The coexistence of visible (VS) and infrared (IR) cameras has opened new perspectives for the development of multimodal systems. In general, visible and infrared cameras are used as complementary sensors in applications such as video surveillance and driver assistance systems. Visible cameras provide information at diurnal scenarios while infrared cameras are used as night vision sensors.
The approaches mentioned above involve registration and fusion stages, resulting in an image that even though contains several channels of information lies in the 2D space. The current work goes beyond classical registration and fusion schemes by formulating the following question: “is it possible to obtain 3D information from a multimodal stereo rig?”. It is clear that if the objective is to obtain depth maps close to state-of-the-art, classical binocular stereo systems (VS/VS) are more appropriated. Therefore, the motivation of current work is to show that the generation of 3D information from images belonging to different spectral bands is possible.

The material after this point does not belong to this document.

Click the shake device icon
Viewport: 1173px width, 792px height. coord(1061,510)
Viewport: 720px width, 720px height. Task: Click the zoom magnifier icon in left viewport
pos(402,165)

The role of cameras in the proposed multimodal stereo system is not only restricted to work in a complementary way (as it is traditionally) but also in a cooperative fashion, being able to extract 3D information. This challenge represents a step forward in the state-of-the-art of 3D multispectral community, and results obtained from this research will benefit applications in different domains (i.e., where the detection of an object of interest can be enriched with an estimation of its aspect or distance from the cameras).